Supercapsular percutaneously-assisted total hip (SuperPath) versus posterolateral total hip arthroplasty in bilateral osteonecrosis of the femoral head: a pilot clinical trial. BMC Musculoskelet Disord 21, 2 (2020).

Supercapsular percutaneously-assisted total hip (SuperPath) versus posterolateral total hip arthroplasty in bilateral osteonecrosis of the femoral head: a pilot clinical trial

Meng, W., Huang, Z., Wang, H. et al.
Hip

Background

The supercapsular percutaneously-assisted total hip arthroplasty (SuperPath) was proposed to be minimally invasive and tissue sparing with possible superior postoperative outcomes to traditional approaches of total hip arthroplasty (THA). Here, we compared the short-term outcomes of staged THA with the SuperPath or through posterolateral approach (PLA) for bilateral osteonecrosis of the femoral head (ONFH).

Methods

Patients with bilateral late-stage ONFH were prospectively recruited from our department from March 2017 to March 2018. Staged bilateral THAs with one side SuperPath and the other side PLA were performed consecutively in the same patients with right and left hips alternating within approaches. The average time interval between the staged THAs was 3 months. Perioperative status (operation time, incision length, intraoperative blood loss, soft tissue damage, and length of hospital stay) and postoperative function (range of motion, pain, and hip function) were recorded and compared between the SuperPath and PLA approaches within 12-month postoperatively.

Results

Four male patients (age, 51.00 ± 4.54; BMI, 21.49 ± 1.73) with bilateral alcohol-induced ONFH (Ficat III/IV) were followed up over 12 months postoperatively.

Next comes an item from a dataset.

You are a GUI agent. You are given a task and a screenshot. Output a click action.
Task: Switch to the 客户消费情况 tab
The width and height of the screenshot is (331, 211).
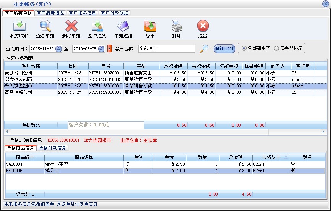tap(50, 13)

Compared with the PLA, the SuperPath yielded shorter incision length (7.62 vs. 11.12 cm), longer operation time (103.25 vs. 66.50 min), more blood loss (1108.50 vs. 843.50 ml), deficient abduction angle of the acetabular cup (38.75° vs. 44.50°), and inferior early-term hip function (Harris hip score, 72.50 vs. 83.25) at 12-month postoperatively. Soft tissue damage, length of hospital stay, postoperative pain, postoperative range of motion, and 12-month patient satisfaction were comparable between both approaches.

Conclusion

The SuperPath may be a minimally invasive technique but the present study shows less favorable short-term outcomes than PLA for total hip arthroplasty in osteonecrosis of the femoral head. More investigations are required to provide convincing favorable evidences of the SuperPath over other traditional THA approaches.